何故かって? そんなの私以外に人の気配はないし、牢屋に入れられてまで手足を縛っておくのも不自然だろう。
そう、今の私は足首と両腕を後ろでご丁寧にも縛られており、起き上がる事も出きない。
どうにか縄を解けないかゴソゴソするも、余程上手く縛られているのか緩みすらしない。
しばらく縄と格闘していると、誰かがやってくる足音が聞こえてきた。
「まさかお前が怪盗の正体だったとはな」
転がった私を牢の外から見下ろしながら、義兄が声をかけてくる。
「知っていたから、お母さんを使って私を罠に嵌めたんでしょ!」
「知らなかったさ、あの怪盗は俺たちが奪い取った物を取り返しにきていたから、それを利用しただけだ。
先日お前から奪った腕輪を取り返されたからな、何らかの接点はあると思っていたが、まさか等の本人だったとは思ってもいなかったよ」
「だったら何でお母さんを連れ去ったのよ!」
「別に連れ去ってなどいないさ、ただ適当な理由をつけて家から出かけてもらっただけだ。今頃どこかの町で温泉でも楽しんでるんじゃないか?」
まんまと嵌められた。おかしいとは思っていたのだ、いかに理不尽なことであれ私との取引でお母さんには手を出さないと約束をしている。もしどちらかが先に約束を破ればそれなりの報復ができる状態だったのだ。
「お前との取引があったからな、下手に母親に手を出して伯爵家との関係を絶ちたくなかったし、余計なことを言いふらされるのも困るからな。

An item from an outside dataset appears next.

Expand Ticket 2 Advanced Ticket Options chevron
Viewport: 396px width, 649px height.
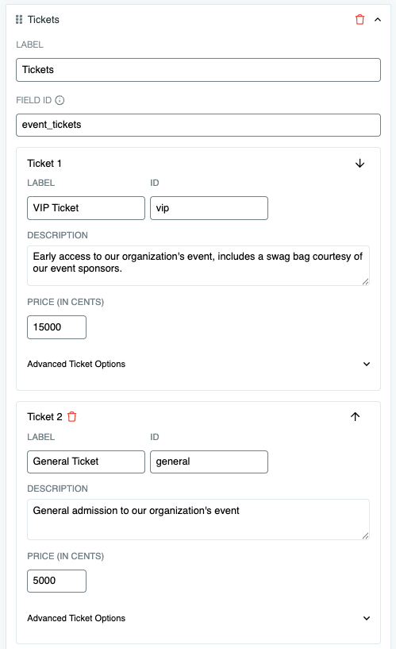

だから適当な人間を使って不確定な情報を伝えたのだ、後はお前の母親に似た女性をこの屋敷に連れ込んだという目撃情報を作れば、何らかの行動を起こすんじゃないかと思ってな。まさかこんなにも上手くいくとは正直思ってもいなかったよ」
それじゃマーサさんは義兄に頼まれて嘘の情報を私に……
「心配しなくても警備隊に突き出したりはしない、ただ二度と逆らえないようお前の母親はこちらで預からせてもらうがな。」
先に手を出したのは私だから責められても仕方がない、だけどお母さんまでも巻き込んでしまった。この先私は何一つ逆らうことが出来なくなるだろう、こんな事なら警備隊に突き出された方がどれだけマシか。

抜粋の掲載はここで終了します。